There's incredibly good aspects to .NET, and it was better in the past than it
is now relative to the competition..

However it's been a victim of it's own success, both in attracted a lot of
recent mediocre talent due to it's success, and in growing more complex in
it's 15 year lifespan so far. The platform complexity has increased
significantly with PCLs, .NET Core, and moving from a dependable 18 month
release cycle to a fragmented multi-channel release cycle.. ostensibly to keep
up with the competition, but really just getting trapped into a classic
prisoners dilemma of a race to the bottom of fragmentation and dependency
hell. I think they should have left that particular trick to the Javascript
framework of the month ..

Another issue that holds .NET back is licensing, startups don't want to worry
about the licensing in case they scale. .NET core is improving this though and
there is a huge amount of open source .NET code available.

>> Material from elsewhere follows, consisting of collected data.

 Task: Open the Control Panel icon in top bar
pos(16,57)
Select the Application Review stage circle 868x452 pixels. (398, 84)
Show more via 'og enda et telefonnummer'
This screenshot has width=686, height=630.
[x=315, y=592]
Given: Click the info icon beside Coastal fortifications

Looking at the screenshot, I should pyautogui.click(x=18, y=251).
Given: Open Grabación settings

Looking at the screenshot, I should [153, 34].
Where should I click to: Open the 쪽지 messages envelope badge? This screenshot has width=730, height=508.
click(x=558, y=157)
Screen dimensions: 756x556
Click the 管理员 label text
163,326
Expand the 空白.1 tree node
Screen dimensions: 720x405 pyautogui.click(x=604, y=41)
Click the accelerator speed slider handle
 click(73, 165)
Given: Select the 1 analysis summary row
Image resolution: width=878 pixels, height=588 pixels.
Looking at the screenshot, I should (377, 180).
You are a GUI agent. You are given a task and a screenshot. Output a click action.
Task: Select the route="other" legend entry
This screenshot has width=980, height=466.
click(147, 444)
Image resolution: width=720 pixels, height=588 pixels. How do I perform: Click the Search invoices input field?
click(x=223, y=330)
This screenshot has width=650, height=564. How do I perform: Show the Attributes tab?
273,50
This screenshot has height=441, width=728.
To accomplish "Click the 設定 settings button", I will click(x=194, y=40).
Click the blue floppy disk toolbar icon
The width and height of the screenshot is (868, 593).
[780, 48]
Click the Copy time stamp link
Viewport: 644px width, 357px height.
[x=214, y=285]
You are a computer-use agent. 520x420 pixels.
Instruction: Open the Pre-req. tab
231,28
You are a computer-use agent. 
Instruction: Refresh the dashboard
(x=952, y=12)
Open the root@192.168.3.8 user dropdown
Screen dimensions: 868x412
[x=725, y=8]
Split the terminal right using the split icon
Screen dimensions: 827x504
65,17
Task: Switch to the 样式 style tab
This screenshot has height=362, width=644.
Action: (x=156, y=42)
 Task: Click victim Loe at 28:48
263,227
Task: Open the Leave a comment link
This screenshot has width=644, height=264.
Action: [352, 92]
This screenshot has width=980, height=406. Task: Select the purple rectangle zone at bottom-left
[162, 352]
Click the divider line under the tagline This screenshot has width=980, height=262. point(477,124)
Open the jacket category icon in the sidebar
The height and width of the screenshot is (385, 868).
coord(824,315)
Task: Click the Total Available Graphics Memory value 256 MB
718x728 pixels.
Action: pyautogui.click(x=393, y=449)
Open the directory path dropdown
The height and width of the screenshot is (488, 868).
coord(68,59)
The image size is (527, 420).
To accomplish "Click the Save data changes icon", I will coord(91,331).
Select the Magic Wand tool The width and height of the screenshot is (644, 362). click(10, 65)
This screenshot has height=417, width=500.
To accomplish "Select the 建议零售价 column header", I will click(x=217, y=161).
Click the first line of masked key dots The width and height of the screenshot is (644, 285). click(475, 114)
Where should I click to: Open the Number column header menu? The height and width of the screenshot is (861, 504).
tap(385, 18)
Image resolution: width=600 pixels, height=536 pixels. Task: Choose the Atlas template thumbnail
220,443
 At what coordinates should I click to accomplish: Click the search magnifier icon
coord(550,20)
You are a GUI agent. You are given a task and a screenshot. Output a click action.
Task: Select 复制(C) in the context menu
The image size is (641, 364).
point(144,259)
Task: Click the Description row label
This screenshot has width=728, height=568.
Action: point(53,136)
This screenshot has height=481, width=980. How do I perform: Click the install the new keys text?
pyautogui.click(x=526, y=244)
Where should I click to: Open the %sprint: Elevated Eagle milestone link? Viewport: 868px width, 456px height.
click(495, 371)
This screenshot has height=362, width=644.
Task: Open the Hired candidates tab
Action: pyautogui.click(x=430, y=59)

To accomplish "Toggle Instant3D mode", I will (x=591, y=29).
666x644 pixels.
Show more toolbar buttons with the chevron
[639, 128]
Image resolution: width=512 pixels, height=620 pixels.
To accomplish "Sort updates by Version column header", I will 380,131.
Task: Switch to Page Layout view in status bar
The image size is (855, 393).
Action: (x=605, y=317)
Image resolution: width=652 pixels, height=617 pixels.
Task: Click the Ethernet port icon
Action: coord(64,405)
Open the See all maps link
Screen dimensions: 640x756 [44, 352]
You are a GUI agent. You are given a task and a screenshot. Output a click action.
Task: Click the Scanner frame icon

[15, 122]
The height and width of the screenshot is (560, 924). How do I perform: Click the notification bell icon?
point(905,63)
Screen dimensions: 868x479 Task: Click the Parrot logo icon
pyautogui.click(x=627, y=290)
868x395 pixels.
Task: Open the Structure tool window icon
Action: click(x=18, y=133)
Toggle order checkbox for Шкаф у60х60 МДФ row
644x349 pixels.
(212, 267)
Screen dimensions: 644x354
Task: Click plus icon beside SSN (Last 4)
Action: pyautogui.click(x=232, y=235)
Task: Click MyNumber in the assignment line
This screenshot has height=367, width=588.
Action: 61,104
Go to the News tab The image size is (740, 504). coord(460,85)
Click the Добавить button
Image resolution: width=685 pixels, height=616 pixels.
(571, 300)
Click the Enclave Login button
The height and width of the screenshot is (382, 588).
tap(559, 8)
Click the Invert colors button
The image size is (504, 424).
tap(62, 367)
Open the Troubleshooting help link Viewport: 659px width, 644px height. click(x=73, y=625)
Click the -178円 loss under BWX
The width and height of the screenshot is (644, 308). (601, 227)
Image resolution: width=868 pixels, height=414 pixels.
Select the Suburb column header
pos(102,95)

Despite these drawbacks it's still an awesome platform, with possibly the best
general purpose language available in C#. But it's not cool, and yes a lot of
that is cargo cult based misunderstanding of it's abilities.

------
linkmotif
You know what you can do with an immutable log? You can rewrite it. Then ditch
the old version. It’s like git. You can rebase. This blog seems to confuse
people being dumb or in the process of learning with bad architectural
choices. Just because the person this blogger spoke to couldn’t come up with
an answer, doesn’t mean ES is bad or wrong. ES is liberating.

Posts like this advocate a mentality that leads to people using Django or
Rails for apps where these tools are not long-term good fits. It’s better, I
think, if people spent a bit of their lives learning how to build
architectures beyond tools like Django and Rails, because these tools are
actually really limiting, not just in terms of theoretical things like scaling
but practically in terms of what they can express. There’s a very common ethos
that if people just focused on shipping they would somehow magically ship but
that’s not how software works. You can’t just will shipping. You need to know
what you’re doing. And we advocate every job be a rush job, for the sake of
what? Shipping something that likely has no chance anyway?

This blog also talks about CQRS and ES like they’re more complicated than
“traditional” approaches. But that’s only true if you don’t know how to work
them. Once you learn how to have a database that’s inside out, you never want
to go back. Once you use kubernetes, you never want to go back.
CQRS/ES/kubernetes are the things I intuitively wanted since I was a kid
learning how to build things. I couldn’t have explained then what made it
hard, but it was the absense of these tools and approaches which make managing
complexity much easier.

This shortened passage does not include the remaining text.